Cependant, s’agissant d’actes règlementaires, de telles décisions doivent respecter un certain cheminement procédural.
En effet, l’article L. 612-6 du code de l’Education dispose que :
« Les formations du deuxième cycle sont ouvertes aux titulaires des diplômes sanctionnant les études du premier cycle ainsi qu’à ceux qui peuvent bénéficier du livre IV de la sixième partie du code du travail ou des dérogations prévues par les textes réglementaires.
Les établissements peuvent fixer des capacités d’accueil pour l’accès à la première année du deuxième cycle. L’admission est alors subordonnée au succès à un concours ou à l’examen du dossier du candidat. […]
Lorsque la situation d’un candidat le justifie, eu égard à des circonstances exceptionnelles tenant à son état de santé ou à son handicap, l’autorité académique, saisie par ce candidat, peut procéder au réexamen de sa candidature dans des conditions fixées par décret pris après avis du Conseil national de l’enseignement supérieur et de la recherche. En tenant compte de la situation particulière que l’intéressé fait valoir, de son projet professionnel, de l’établissement dans lequel il a obtenu son diplôme national de licence ainsi que des caractéristiques des formations, l’autorité académique prononce, avec son accord, son inscription dans une formation du deuxième cycle ».

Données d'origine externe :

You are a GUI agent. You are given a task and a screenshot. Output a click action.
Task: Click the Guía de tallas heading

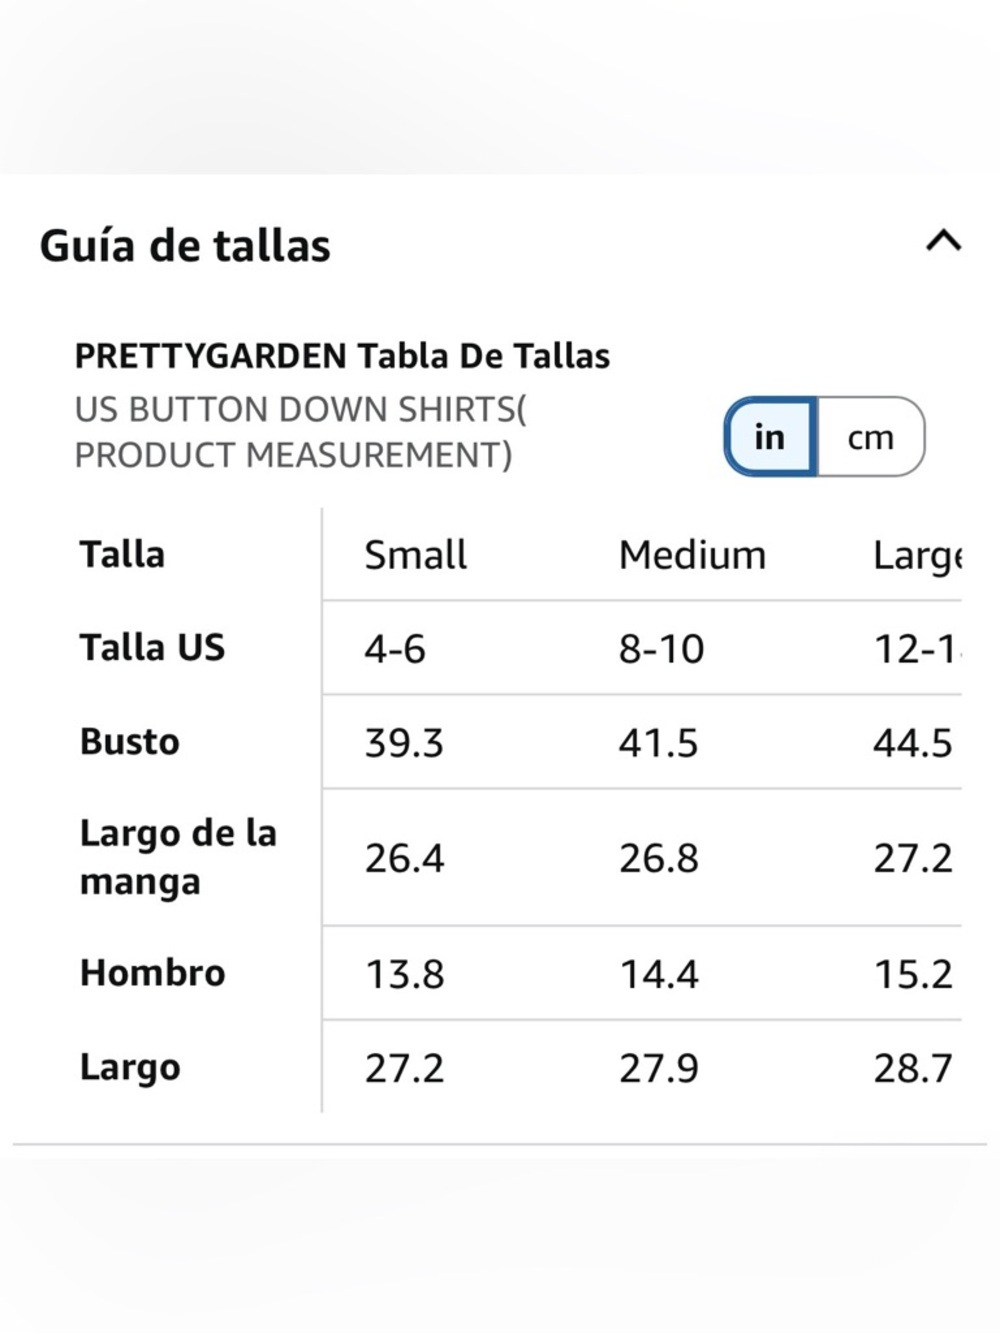coord(185,246)
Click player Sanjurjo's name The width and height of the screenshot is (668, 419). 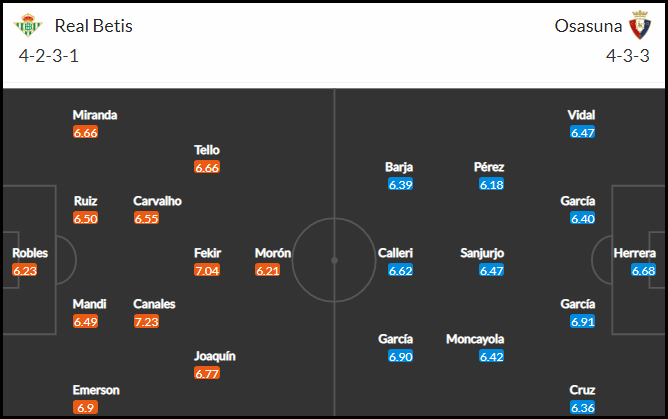[x=482, y=253]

L’article L. 719-7 dudit code dispose quant à lui que :
« Les décisions des présidents des universités et des présidents ou directeurs des autres établissements publics à caractère scientifique, culturel et professionnel ainsi que les délibérations des conseils entrent en vigueur sans approbation préalable […] Toutefois, les décisions et délibérations qui présentent un caractère réglementaire n’entrent en vigueur qu’après leur transmission au recteur de région académique, chancelier des universités ».

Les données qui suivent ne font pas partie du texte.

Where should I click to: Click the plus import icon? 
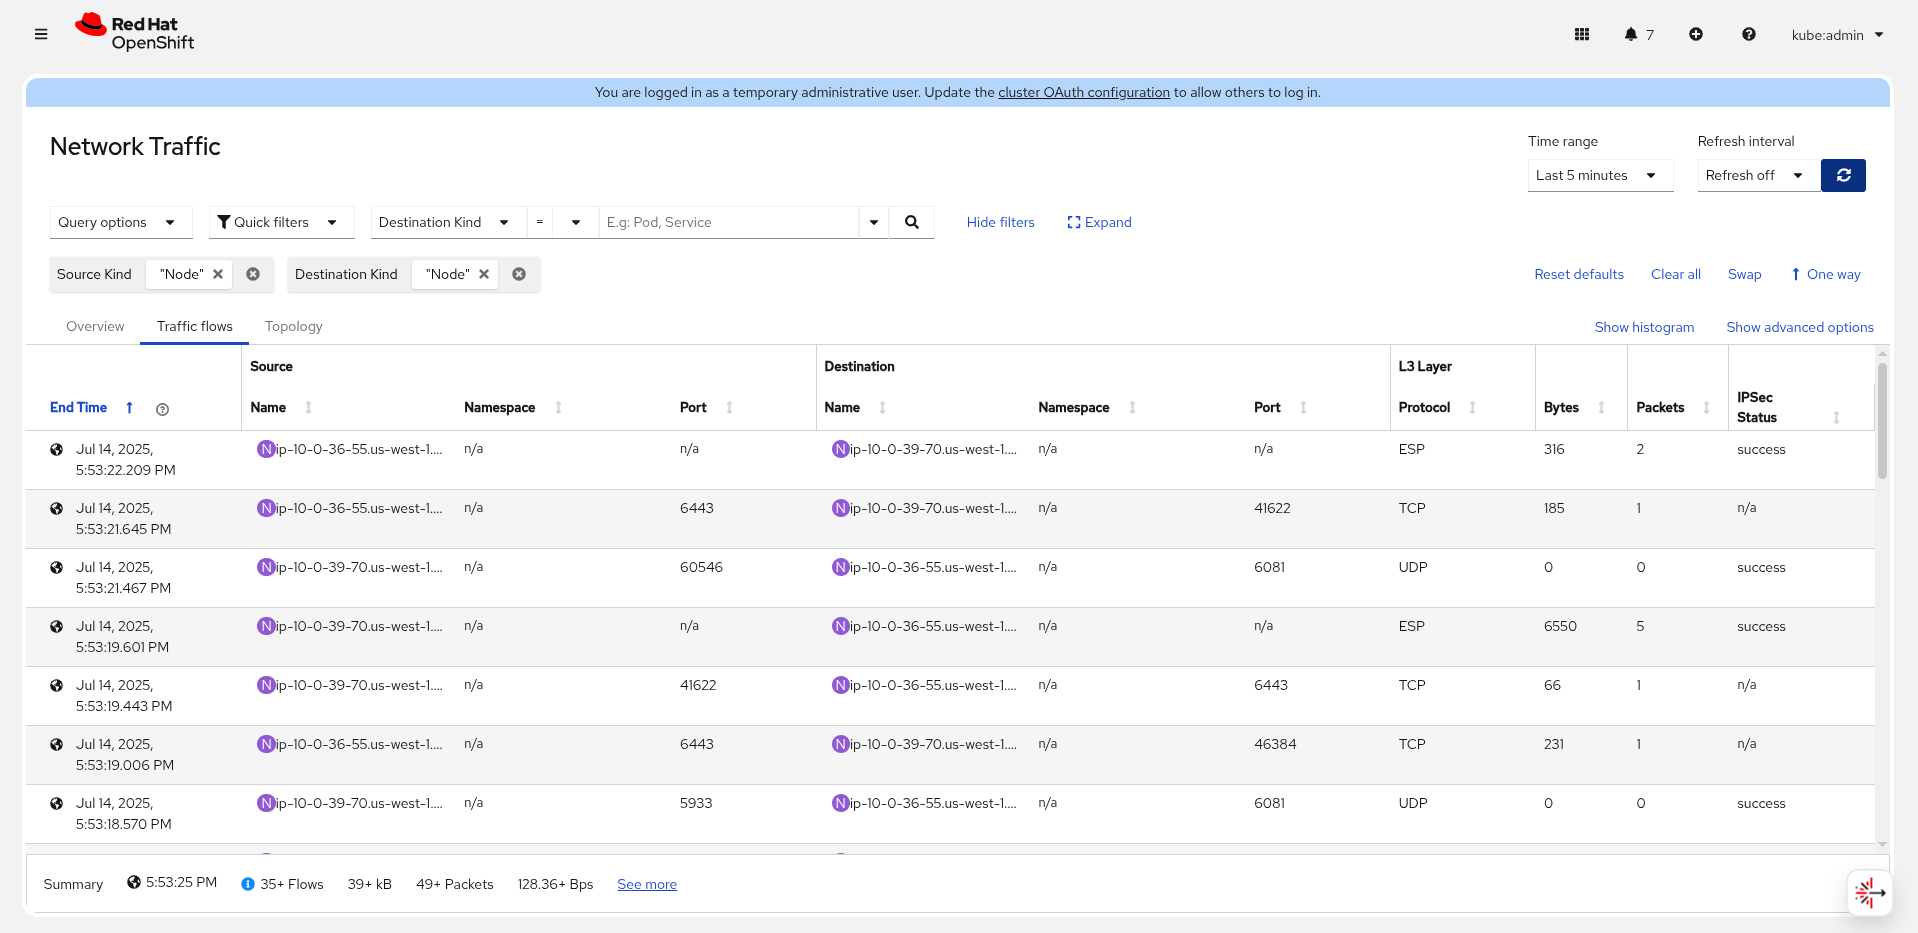click(x=1696, y=34)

Dans une affaire récente, concernant le rejet de la candidature d’un candidat à l’obtention d’un Master 1 sélectif, le tribunal administratif d’Amines a eu l’occasion de rappeler l’importance de ces dispositions et leurs caractères indispensables en jugeant que :
« il ne résulte pas de l’instruction que la délibération du 14 décembre 2022 a fait l’objet d’une transmission au recteur de région académique en application de l’article L. 719-7 du code de l’éducation, l’université se bornant à cet égard à produire un courriel, daté du 22 avril 2022, soit plus de 7 mois avant la délibération, par lequel un agent de l’université de Picardie Jules Verne a adressé aux services de la région académique des Hauts-de-France un lien internet permettant d’accéder aux délibérations du conseil d’administration et de la commission de la formation et de la vie universitaire […]

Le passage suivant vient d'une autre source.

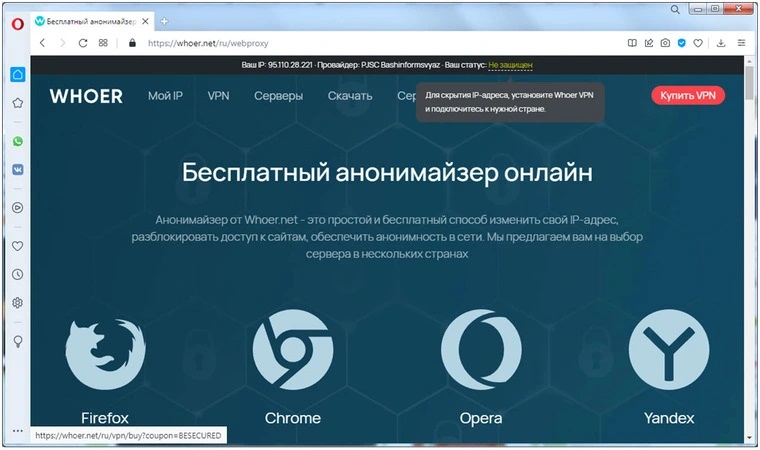Viewport: 760px width, 450px height.
Task: Click the address bar URL field
Action: tap(350, 44)
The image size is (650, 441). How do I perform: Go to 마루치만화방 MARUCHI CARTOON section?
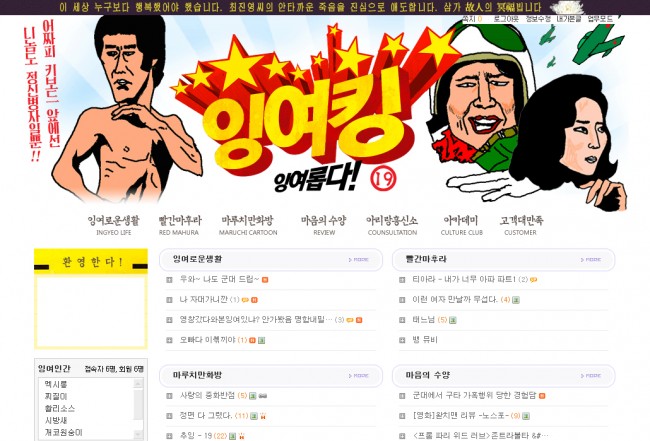click(x=248, y=225)
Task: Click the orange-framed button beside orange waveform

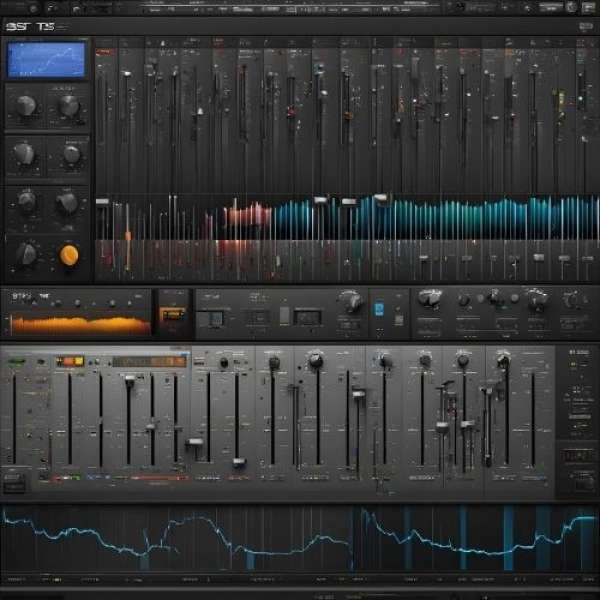Action: (x=172, y=316)
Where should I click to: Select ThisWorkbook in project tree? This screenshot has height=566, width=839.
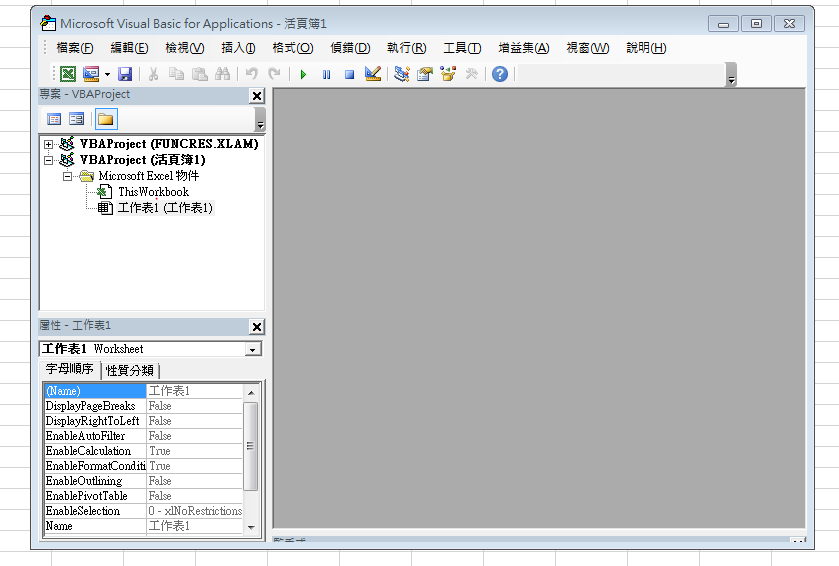[x=152, y=192]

le moyen tiré de ce que la décision attaquée est entachée d’un défaut de base légale car fondée sur la délibération précitée, à caractère réglementaire, qui n’a pas fait l’objet d’une publication régulière ni d’une transmission au recteur de région académique, est propre à créer un doute sérieux quant à sa légalité » (TA Amiens, Ord., 22 septembre 2023, n° 2302849).
Dès lors, l’Université ne peut limiter l’accès au Master et se voit enjoint de réexaminer la candidature de l’étudiant au regard des attendus de la formation, sans pouvoir lui opposer les capacités d’accueil dudit Master et doit l’accepter dans le Master dès lors que le candidat dispose des attendus (licence correspondante sauf cas très particuliers).
Pour pouvoir opposer de telles capacités d’accueil, et donc l’examen de dossiers en concurrence et non simplement l’examen du respect des attendus de formation, l’Université doit avoir publié la délibération actant de ces modalités et l’avoir transmise au Recteur de région académique, Chancelier des Universités.
En outre, cette décision est très intéressante dans la mesure où elle reconnait l’urgence de la situation alors que l’étudiant avait interrompu son cursus universitaire pendant trois années en se fondant sur sur son droit à poursuivre ses études et les rejets de candidatures qu’il avait essuyé dans d’autres formations.